Big Tech in China Developing Smart Glasses

Innovation in the Tech Industry: A Look at Smart Glasses Development

In recent years, there has been a notion online that Apple’s innovation capability is declining, along with its ability to drive the industry forward. This has led domestic smartphone manufacturers in China to step up their game in developing unique features. For example, this year, several top Chinese manufacturers will equip their flagship devices with satellite communication capabilities, a feature that is unlikely to be present in the Chinese version of the iPhone 16. But does this mean Apple has lost its ability to innovate and propel industry development, as some online discussions suggest?

Certainly not. Apple always aims to excel when it enters the market. The Vision Pro is a prime example of this. Despite some industry giants like Elon Musk and Mark Zuckerberg expressing doubts about Vision Pro, the product has already reached a point where demand exceeds supply due to its appeal to the general users.

Prominent Chinese leakers hinted that major Chinese smartphone manufacturers are working on developing smart glasses similar to Apple’s Vision Pro.


Although not explicitly mentioned, it is clear that only a few familiar companies in China qualify as major smartphone manufacturers. Huawei has been rumored to be developing Vision glasses. Other potential contenders could include Xiaomi, OPPO, Vivo, and Honor. The question now is how their products and capabilities stack up against Apple’s Vision Pro.

While smart glasses are not entirely novel, reaching the level of Apple’s Vision Pro is quite challenging. Firstly, the initial production volume is expected to be low (at least for the first generation), leading to high component procurement costs. This, in turn, will raise other costs such as design, manufacturing, labor, and ecosystem development. Even for a supply chain powerhouse like Apple, making the first generation of Vision Pro profitable is a challenge. Whether Chinese manufacturers can bear the high initial costs remains to be seen.


The most significant challenge lies not in hardware costs but in rapidly advancing software ecosystems. If users find a lack of compelling content after purchasing the product out of interest initially, they may end up leaving the product idle. This could create a perception of the product being “no good,” making it much more expensive to rekindle their interest.

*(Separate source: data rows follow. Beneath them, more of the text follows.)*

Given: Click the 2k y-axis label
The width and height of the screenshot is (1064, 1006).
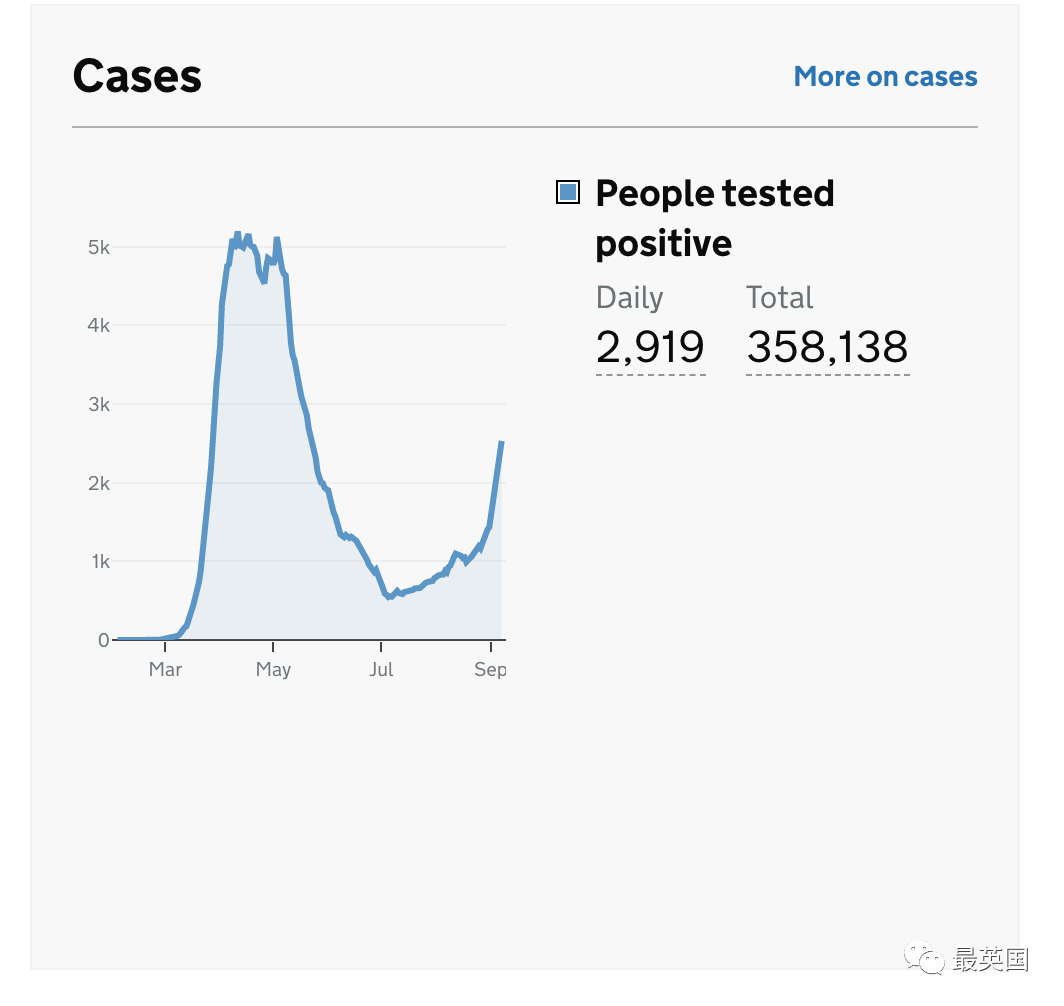Looking at the screenshot, I should pyautogui.click(x=98, y=483).
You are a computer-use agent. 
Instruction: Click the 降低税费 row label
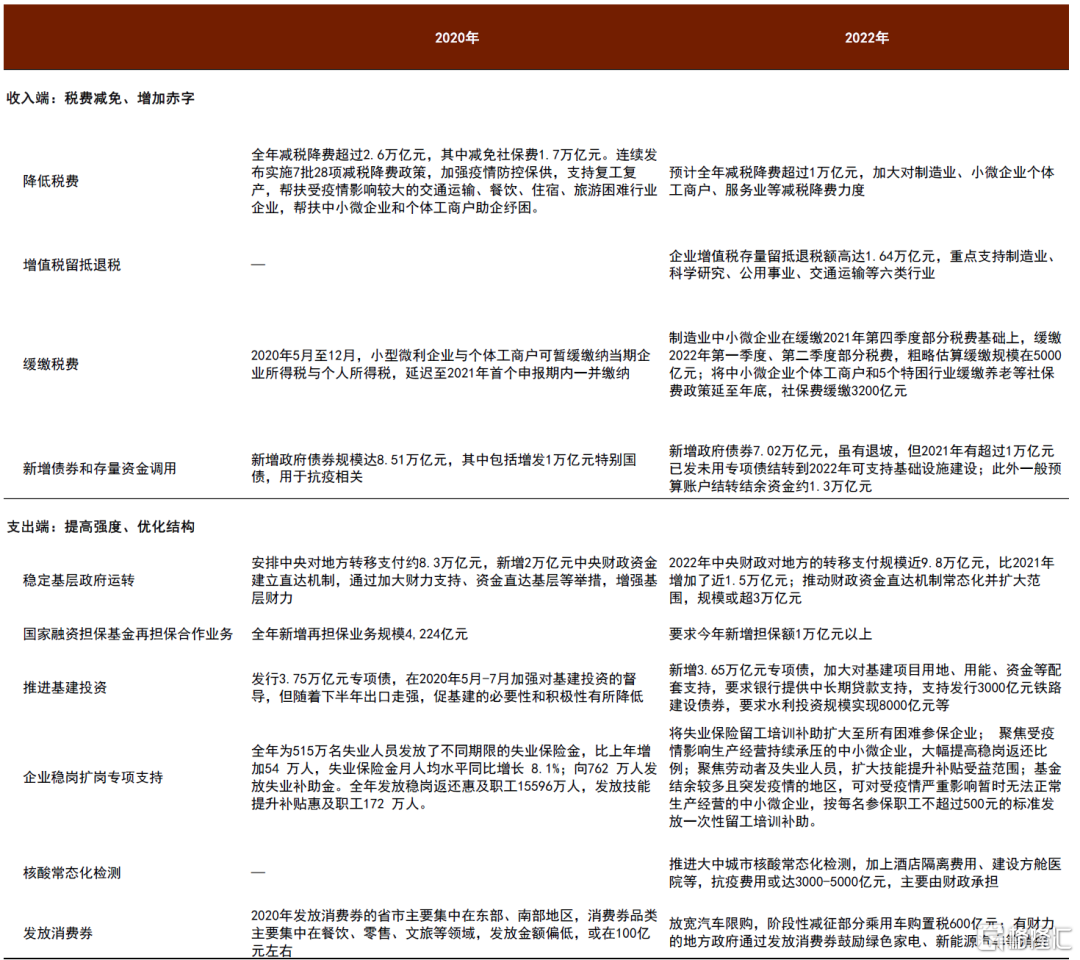(51, 181)
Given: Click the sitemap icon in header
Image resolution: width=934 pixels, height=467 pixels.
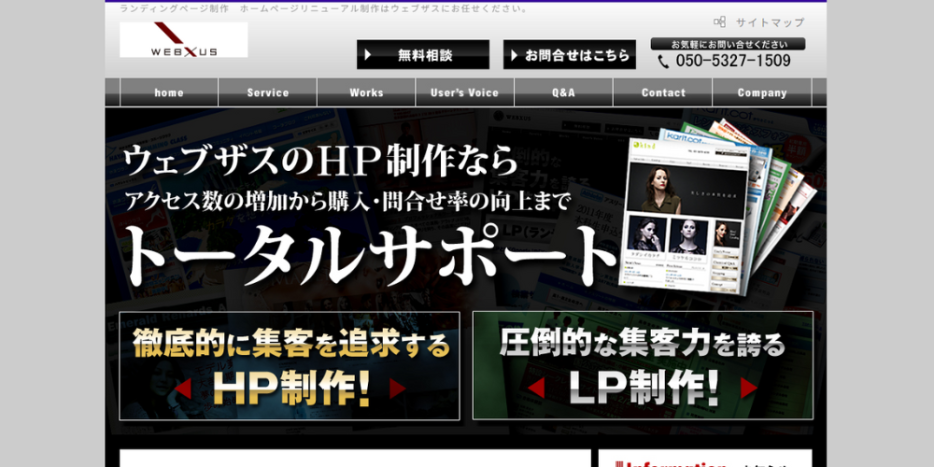Looking at the screenshot, I should (719, 22).

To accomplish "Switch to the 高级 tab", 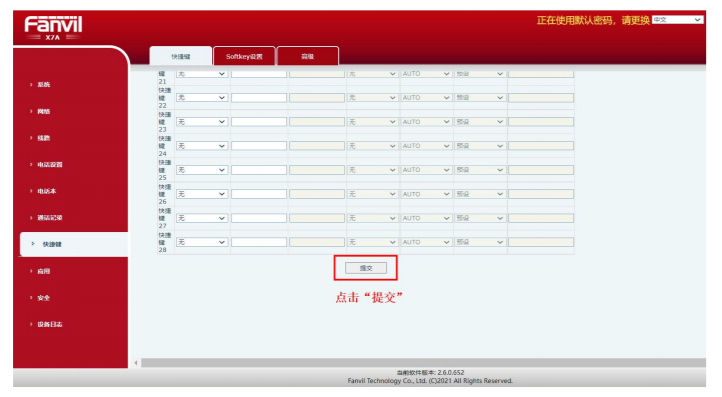I will pos(308,56).
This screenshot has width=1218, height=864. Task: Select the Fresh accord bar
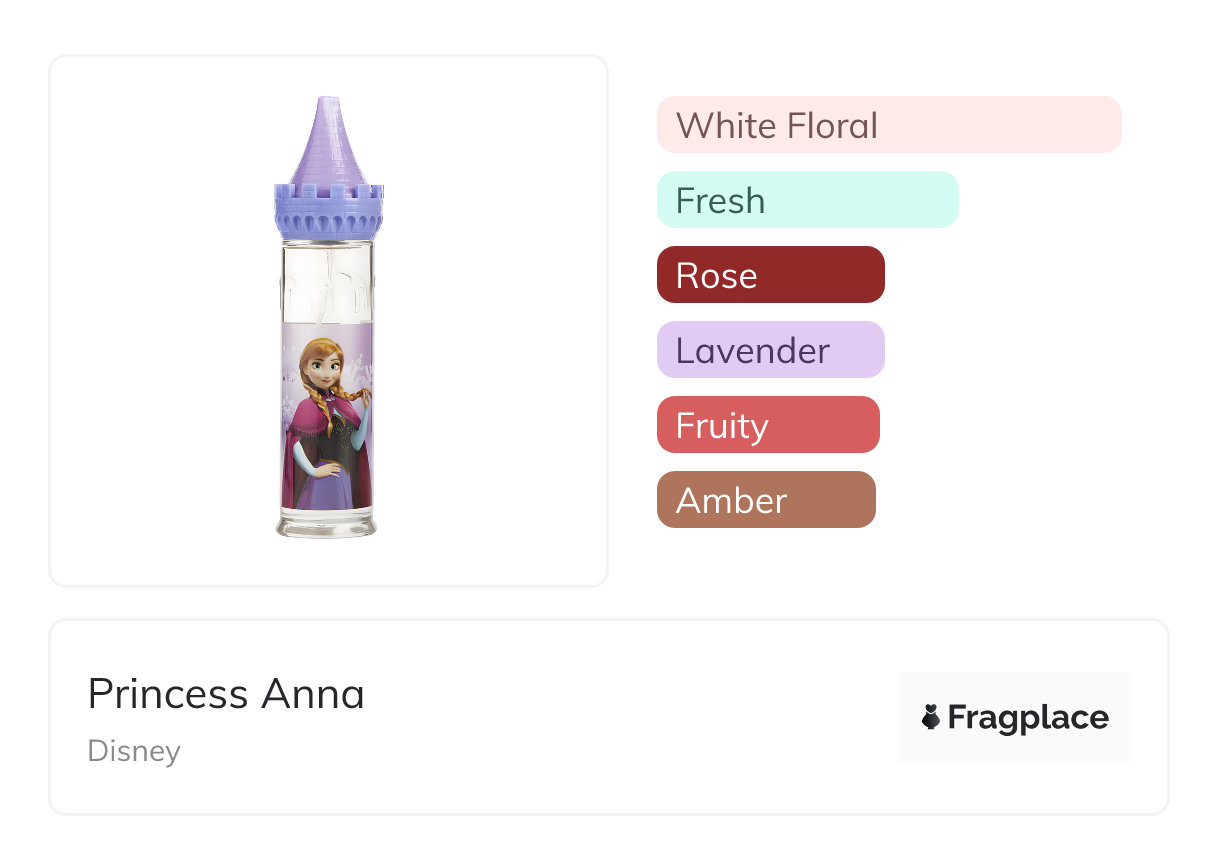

Another crucial aspect is pricing. Apple’s Vision Pro can command such high prices due to its high technological content and brand premium. Even selling at such a high price, Apple is still not making a profit. Conversely, Chinese manufacturers developing smart glasses following Apple’s footsteps are unlikely to price their products as high. To balance costs, they may have to rely on volume sales, which could potentially compromise the technological content compared to Apple’s Vision Pro. Balancing user attraction with a reasonable price tag poses a significant challenge.


If a large number of domestic smart glasses flood the market in the future, do you think they can outperform Apple’s Vision Pro?